E esse delicado ritual repetia-se todos os anos. Tão lindo amor os unia!...
Meu tio, João Pires, ou simplesmente o Seu Pires, como era conhecido, nascera de mãe escrava, em uma fazenda no Município de Capivari e criara-se com o filho do patrão, que lhe permitiu estudos, preciosos para aquela época. Formou-se guarda-livros, profissão que sempre exerceu com competência. Criou seus quatro filhos com amor e viveu sempre cercado de bons e sinceros amigos. Sua espiritualidade era tão aguçada que estarmos com ele era sinônimo de estarmos em paz. Sua presença era doce e, no entanto marcante. Quando seu corpo físico nos deixou, já tinha mais de 80 maravilhosos anos vividos. Mas entre nós ainda permanece sua lembrança, décadas após sua partida. Ainda trago em meus ouvidos o som terno de sua voz contando historias e casos, trago ainda no fundo de minha retina a figura amiga, o olhar meigo, o sorriso calmo.

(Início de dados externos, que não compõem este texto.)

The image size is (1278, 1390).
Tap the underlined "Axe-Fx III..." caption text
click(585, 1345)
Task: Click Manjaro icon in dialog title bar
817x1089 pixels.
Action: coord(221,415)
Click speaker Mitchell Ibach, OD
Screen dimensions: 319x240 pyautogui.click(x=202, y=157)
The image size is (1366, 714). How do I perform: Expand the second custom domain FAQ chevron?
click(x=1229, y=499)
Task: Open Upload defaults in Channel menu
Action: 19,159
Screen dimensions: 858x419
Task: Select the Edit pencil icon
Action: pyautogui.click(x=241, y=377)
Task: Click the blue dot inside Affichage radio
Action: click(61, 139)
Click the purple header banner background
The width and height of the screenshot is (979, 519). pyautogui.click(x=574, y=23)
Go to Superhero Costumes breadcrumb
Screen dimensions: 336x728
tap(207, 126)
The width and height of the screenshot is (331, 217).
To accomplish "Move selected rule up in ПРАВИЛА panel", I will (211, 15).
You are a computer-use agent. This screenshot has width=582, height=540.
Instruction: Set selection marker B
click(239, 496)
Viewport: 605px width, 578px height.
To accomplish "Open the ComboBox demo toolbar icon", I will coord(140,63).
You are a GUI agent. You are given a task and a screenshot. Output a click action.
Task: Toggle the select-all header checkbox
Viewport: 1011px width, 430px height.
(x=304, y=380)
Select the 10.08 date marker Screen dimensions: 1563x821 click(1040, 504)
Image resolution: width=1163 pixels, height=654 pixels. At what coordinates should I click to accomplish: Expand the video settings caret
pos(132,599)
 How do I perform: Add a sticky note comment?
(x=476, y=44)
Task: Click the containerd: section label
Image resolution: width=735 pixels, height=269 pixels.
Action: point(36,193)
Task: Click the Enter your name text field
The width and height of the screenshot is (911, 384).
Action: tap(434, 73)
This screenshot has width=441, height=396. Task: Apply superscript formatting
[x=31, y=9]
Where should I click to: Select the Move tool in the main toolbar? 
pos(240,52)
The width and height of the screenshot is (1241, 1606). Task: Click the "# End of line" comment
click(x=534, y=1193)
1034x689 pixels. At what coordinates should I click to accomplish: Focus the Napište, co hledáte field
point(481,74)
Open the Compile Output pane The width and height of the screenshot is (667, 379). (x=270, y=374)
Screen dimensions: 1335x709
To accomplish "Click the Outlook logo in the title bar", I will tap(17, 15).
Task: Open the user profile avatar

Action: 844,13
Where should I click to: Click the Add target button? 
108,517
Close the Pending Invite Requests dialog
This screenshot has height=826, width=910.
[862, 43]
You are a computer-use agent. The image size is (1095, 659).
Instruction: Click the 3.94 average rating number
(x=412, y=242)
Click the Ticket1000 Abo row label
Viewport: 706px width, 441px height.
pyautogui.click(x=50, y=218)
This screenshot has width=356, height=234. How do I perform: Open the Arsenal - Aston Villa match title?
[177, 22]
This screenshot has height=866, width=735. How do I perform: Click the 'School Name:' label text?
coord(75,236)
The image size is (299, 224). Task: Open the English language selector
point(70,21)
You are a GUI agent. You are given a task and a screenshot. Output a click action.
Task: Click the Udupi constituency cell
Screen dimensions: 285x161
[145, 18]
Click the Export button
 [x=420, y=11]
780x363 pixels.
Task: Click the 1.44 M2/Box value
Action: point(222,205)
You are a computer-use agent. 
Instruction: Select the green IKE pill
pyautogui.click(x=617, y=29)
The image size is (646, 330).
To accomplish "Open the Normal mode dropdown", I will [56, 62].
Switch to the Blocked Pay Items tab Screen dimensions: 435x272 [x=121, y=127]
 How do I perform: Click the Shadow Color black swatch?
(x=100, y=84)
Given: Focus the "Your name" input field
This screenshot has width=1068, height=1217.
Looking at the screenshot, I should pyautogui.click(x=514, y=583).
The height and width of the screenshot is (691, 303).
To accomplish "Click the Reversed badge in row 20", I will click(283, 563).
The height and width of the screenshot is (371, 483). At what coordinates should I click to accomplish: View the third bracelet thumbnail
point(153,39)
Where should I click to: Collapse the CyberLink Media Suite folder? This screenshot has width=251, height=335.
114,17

Há pessoas que não partem, apenas se transformam em lembranças, em saudades, deixando um exemplo de vida incontestável, um rastro de luz que vai sempre e sempre iluminando nossos caminhos.
Assim foi meu “Tio João Pires”...
(Do livro "Encontro com a menina que eu fui")
12 comentários:
" Lindo" este seu tio, Dulce.As pessoas não morrem na nossa lembrança, mas uns mais que outros permanecem para sempre no nosso coração...
Beijos
Lourdes,
é verdade, e esse meu tio era iluminado, mesmo.
beijos
Obrigada pela sua visita ao Abraço da Gaivota e pelas palavras que lá deixou. A foto é para si também.
Que bonita alma tinha esse seu tio. Que bom seria se houvesse muitos tios assim.
Beijos,
Maria Emilia
Maria Emilia,
sou eu quem agradece.
Seria mesmo bom, porque talvez assim o mundo fosse um pouquinho mais iluminado...
Beijos
QUERIDA DULCE, BELA CRÓNICA... GOSTEI MUITO... ABRAÇOS DE CARINHO,
FERNANDINHA
Fernandinha,
muito obrigada e abraços pra você também.
Que deliciosa crônica!
Que doces lembranças esse seu tio lhe proporciona...
Dulce, é muito bom poder seus relatos!!
bjs
Heli
Obrigada!
Esse meu tio foi um dos presentes lindos que a vida me deu.
Beijos
Obrigada Dulce pela suas palavras sobre o poema "O Mundo Precisa de Ti"
Deixei um desafio para si no meu blog.
Um beijinho,
Maria Emilia
Maria Emilia.
estou passando já, já, lá no seu blog para ver. Obrigada.
Beijinhos
Querida amiga,
o seu tio Pires era um Homem maravilhoso, tão maravilhoso que ainda hoje você o recorda e homenageia... ADOREIIIIIIIII!!!!
Beijinhos,
Ana Martins
Ana, obrigada.
Era sim, minha amiga. Ele era uma pessoa linda demais...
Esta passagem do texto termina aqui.